Sūmû-abum (also Su-abu or Sūmabum) was an Amorite, and the first King of the First Dynasty of Babylon (the Amorite Dynasty). He reigned c. 1894–1881 BC (MC). In this period after the fall of the Ur III Empire the city-states of Isin and Larsa were the major powers in the region. He freed a small area of land previously ruled by the fellow Amorite city state of Kazallu which included Babylon, then a minor administrative center in southern Mesopotamia. Sumu-abum (and the three Amorite kings succeeding him) makes no claim to be King of Babylon, suggesting that the town was at this time still of little importance. He is known to have become king of Kisurra. An alternative view is that the Sumu-abum controlling Kisurra
was actually a ruler in the 6th Dynasty of Uruk, preceding Sîn-kāšid. He controlled the city of Dilbat 25 kilometers south of Babylon, recording
the building of its city wall in his 9th year of rule. In his 3rd year of rule he claimed to have conquered the city of Elip, a major
city of the Manana Dynasty.
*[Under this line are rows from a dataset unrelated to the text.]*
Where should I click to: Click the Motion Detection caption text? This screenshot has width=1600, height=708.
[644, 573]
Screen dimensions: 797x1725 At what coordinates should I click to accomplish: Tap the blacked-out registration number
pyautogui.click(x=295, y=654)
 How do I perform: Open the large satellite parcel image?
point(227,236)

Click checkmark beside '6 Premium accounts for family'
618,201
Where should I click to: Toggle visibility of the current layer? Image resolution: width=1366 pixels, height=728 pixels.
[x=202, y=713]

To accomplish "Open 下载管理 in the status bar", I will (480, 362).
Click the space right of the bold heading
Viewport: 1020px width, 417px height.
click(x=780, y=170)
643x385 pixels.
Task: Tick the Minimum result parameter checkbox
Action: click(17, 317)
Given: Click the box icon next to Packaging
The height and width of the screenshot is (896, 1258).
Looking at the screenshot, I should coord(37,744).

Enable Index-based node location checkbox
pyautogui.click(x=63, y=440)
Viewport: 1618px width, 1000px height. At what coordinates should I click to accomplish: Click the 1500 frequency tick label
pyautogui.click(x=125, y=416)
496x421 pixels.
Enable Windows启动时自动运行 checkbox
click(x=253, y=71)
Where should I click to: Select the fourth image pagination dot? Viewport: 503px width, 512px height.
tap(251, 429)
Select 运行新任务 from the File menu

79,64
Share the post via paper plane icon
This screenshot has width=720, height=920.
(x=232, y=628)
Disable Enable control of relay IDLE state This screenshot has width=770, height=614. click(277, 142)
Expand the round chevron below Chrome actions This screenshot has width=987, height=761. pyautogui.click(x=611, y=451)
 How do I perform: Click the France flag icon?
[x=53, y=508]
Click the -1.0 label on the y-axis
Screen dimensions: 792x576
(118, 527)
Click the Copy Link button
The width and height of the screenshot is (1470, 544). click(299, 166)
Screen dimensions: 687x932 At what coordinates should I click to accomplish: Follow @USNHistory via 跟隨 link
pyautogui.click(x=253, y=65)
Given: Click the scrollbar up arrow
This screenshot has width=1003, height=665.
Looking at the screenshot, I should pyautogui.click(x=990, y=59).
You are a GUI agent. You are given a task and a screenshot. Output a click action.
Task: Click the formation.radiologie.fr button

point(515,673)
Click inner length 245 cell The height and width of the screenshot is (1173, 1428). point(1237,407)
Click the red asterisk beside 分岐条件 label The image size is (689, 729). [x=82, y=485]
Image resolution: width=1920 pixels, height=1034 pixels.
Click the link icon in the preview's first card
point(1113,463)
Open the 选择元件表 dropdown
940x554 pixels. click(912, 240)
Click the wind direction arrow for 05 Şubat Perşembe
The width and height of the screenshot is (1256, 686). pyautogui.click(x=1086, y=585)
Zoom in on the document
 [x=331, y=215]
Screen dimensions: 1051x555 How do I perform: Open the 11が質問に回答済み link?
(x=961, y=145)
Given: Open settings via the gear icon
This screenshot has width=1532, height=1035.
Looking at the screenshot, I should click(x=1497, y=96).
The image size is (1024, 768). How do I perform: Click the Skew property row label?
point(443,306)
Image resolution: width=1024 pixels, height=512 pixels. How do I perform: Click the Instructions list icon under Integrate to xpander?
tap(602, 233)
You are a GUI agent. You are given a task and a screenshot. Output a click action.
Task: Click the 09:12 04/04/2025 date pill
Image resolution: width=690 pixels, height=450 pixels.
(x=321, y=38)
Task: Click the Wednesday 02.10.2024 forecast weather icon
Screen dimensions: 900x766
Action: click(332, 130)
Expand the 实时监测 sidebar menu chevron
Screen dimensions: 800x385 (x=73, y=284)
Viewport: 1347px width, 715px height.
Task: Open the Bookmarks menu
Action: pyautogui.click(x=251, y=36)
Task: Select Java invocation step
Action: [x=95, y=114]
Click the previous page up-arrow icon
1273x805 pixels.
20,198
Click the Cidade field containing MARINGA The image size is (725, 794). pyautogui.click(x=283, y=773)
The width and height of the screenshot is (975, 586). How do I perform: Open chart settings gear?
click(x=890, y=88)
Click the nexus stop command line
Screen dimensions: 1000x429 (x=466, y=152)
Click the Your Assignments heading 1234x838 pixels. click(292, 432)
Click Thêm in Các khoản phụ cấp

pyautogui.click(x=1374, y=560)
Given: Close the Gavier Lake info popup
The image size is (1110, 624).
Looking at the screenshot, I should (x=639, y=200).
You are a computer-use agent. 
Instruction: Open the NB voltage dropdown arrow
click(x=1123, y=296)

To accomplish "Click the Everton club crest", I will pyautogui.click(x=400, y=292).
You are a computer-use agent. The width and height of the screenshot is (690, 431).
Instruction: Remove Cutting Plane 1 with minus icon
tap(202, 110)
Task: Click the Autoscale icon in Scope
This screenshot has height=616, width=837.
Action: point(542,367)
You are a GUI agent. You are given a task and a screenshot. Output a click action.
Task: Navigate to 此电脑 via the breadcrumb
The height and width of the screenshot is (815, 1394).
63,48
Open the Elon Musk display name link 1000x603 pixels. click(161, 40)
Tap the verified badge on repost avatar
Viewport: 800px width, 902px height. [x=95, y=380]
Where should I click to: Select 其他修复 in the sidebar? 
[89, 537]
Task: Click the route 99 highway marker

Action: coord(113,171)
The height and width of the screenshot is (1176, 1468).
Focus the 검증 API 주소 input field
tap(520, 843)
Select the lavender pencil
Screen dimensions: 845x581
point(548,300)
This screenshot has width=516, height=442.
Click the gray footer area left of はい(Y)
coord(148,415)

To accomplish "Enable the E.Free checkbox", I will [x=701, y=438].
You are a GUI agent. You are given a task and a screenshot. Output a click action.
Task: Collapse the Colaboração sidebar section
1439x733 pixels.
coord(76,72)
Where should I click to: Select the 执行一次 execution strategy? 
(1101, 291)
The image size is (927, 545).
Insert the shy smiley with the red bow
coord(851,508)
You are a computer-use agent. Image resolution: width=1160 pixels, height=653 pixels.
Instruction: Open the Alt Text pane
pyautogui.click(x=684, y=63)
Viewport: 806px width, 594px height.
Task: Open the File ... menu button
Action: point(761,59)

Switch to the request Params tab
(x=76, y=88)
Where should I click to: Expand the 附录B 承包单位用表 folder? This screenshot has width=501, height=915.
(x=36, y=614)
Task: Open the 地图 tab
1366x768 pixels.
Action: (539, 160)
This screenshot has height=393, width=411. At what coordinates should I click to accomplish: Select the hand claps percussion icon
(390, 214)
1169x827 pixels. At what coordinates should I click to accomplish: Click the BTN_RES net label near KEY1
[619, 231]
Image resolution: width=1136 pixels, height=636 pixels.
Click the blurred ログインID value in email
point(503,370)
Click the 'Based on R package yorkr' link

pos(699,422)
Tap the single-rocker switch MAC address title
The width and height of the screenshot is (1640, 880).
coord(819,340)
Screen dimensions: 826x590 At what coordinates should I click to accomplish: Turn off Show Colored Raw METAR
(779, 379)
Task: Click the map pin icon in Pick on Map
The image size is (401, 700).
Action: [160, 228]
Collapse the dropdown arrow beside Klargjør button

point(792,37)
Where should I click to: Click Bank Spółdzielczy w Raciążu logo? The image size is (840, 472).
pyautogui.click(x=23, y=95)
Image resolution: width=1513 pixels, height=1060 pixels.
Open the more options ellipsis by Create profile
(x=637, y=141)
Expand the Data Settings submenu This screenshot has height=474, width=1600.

By year 10 of his reign, Sumu-abum had gained control of Kish,
12 kilometers east of Babylon, which had been controlled by the Manana dynasty for some time. It was then briefly lost to Larsa but recovered by Sūmû-abum in his 13th reigning year. While Kish was no longer a powerful city, it maintained its outsized symbolic importance. Because the Old Babylonian period archaeological levels at the city of Babylon were below the water table and not excavated what is known about Sumu-abum is from other sites like Kazallu, Dilbat, Sippar, and Kisurra.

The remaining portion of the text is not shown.